Epigenetic processes are essential for normal development and the maintenance of tissue-specific gene expression in mammals. Changes in gene expression and malignant cellular transformation can result from disruption of epigenetic mechanisms, and global disruption in the epigenetic landscape is a key feature of cancer. The study of epigenetics in cancer has revealed that human cancer cells harbor both genetic alterations and epigenetic abnormalities that interplay at all stages of cancer development. Unlike genetic mutations, epigenetic aberrations are potentially reversible through epigenetic therapy, providing a therapeutically relevant treatment option.
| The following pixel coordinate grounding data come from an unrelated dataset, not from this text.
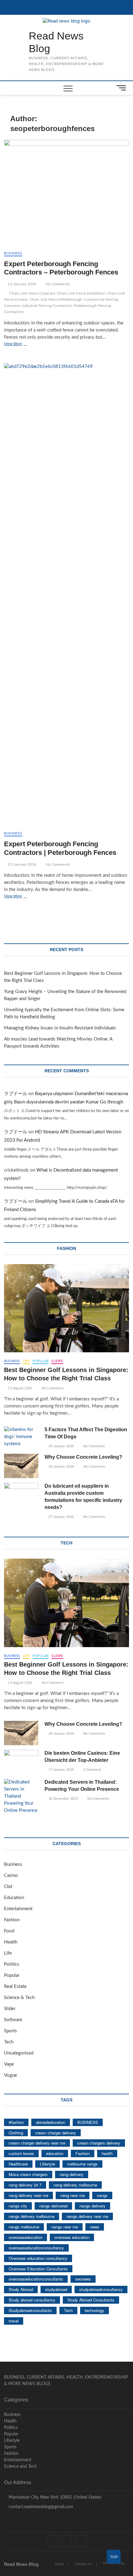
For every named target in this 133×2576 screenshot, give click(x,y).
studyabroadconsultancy (101, 2289)
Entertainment (18, 1908)
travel (14, 2321)
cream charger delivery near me (37, 2143)
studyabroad (56, 2289)
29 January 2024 (60, 1446)
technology (94, 2310)
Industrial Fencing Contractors (47, 305)
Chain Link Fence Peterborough (56, 299)
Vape (9, 2064)
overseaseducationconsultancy (36, 2248)
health (107, 2153)
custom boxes (21, 2153)
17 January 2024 (60, 1769)
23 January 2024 (21, 284)
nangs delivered (53, 2206)
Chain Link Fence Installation (81, 293)
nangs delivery (92, 2206)
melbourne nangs (82, 2164)
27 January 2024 (60, 1517)
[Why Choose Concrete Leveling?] (21, 1466)
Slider (57, 1361)
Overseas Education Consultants (38, 2269)
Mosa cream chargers (28, 2174)
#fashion (16, 2122)
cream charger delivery (55, 2133)
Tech (8, 2042)
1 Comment (91, 1769)
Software (13, 2020)
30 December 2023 (62, 1798)
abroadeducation (50, 2122)
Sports (10, 2031)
Histone methyltransferase inhibitors are emerging as an epigenetic therapy approach with great promise in the field of clinical oncology. The recent accelerated approval of the enhancer of zeste homolog 2 (EZH2; also known as histone-lysine N-methyltransferase EZH2) inhibitor tazemetostat for metastatic or locally advanced epithelioid sarcoma marks the first approval of such a compound for the treatment of cancer. Many other histone methyltransferase inhibitors are currently in development, some of which are being tested in clinical studies. This review focuses on histone methyltransferase inhibitors, highlighting their potential in the treatment of cancer. We also discuss the role for such epigenetic drugs in overcoming epigenetically driven drug resistance mechanisms, and their value in combination with other therapeutic approaches such as immunotherapy.